As it happens, I’m working my way through the Danger Man boxed set right now (US title: Secret Agent). Appreciating it properly, too – it was more grown-up than most ITC series and I was too young for it the first time around. Terrific stuff.
Thanks, Pat. Be seeing you.
7 responses to “Patrick McGoohan”
The first obit I read, courtesy Bill Crider’s blog, decided that he became an international star with THE PRISONER, yet DANGER MAN (under that title in the early 30-minute episodes) played in the US in 1961, and SECRET AGENT (the hourlong episodes) in 1965-1966, and, I suspect, the US wasn’t the only export market.

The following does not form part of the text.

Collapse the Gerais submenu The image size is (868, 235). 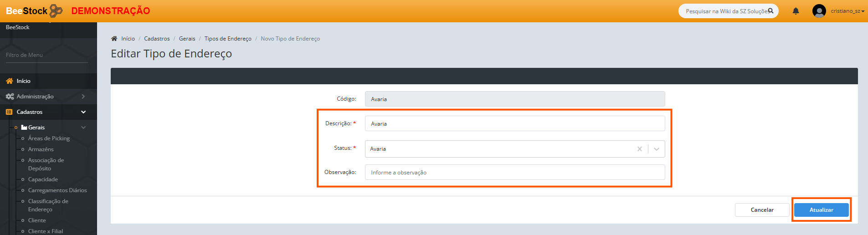click(83, 128)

He certainly seemed to relish his villainous roles in 1970s films such as SILVER STREAK and the COLUMBO series…I’ve been meaning to seek out THE QUARE FELLOW for years (which I take to be his first film as lead).

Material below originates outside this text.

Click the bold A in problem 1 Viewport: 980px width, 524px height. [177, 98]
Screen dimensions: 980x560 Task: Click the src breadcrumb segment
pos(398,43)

“It’s Up to the Lady,” among the hourlong DM/SA episodes, was pretty devastating, as corrosive a critique as any of THE PRISONER’s episodes.
Never seen THE QUARE FELLOW… I think my first non-DANGER MAN sighting was his role as a demonic, clear-the-road trucker going head-to-head with Stanley Baker in the energetic Brit B-movie HELL DRIVERS.
The televised version of his breakout performance in Ibsen’s BRAND is available on DVD; studio-bound, but a powerful record.
I see that Philip Broadley, writer of “It’s Up to the Lady” and key talent on many an ITC show, has also died; interesting obit here:
A rather unusual, late 1970s TV movie PM was in is ‘The Hard Way’ in which he stars as a hit man in Ireland with Lee Van Cleef (of all people!). I think Network might have it scheduled for release this year and it’s worth a look if you’re a McGoohan fan.
The Prisoner was surely one of the most influential series ever. If you found the series psychotic, you should have watched it in both French and English, as I did when growing up in Montreal. The French translation often gave the series a wholly different interpretation than the English… a great talking point at school where we were having enough problems with reality!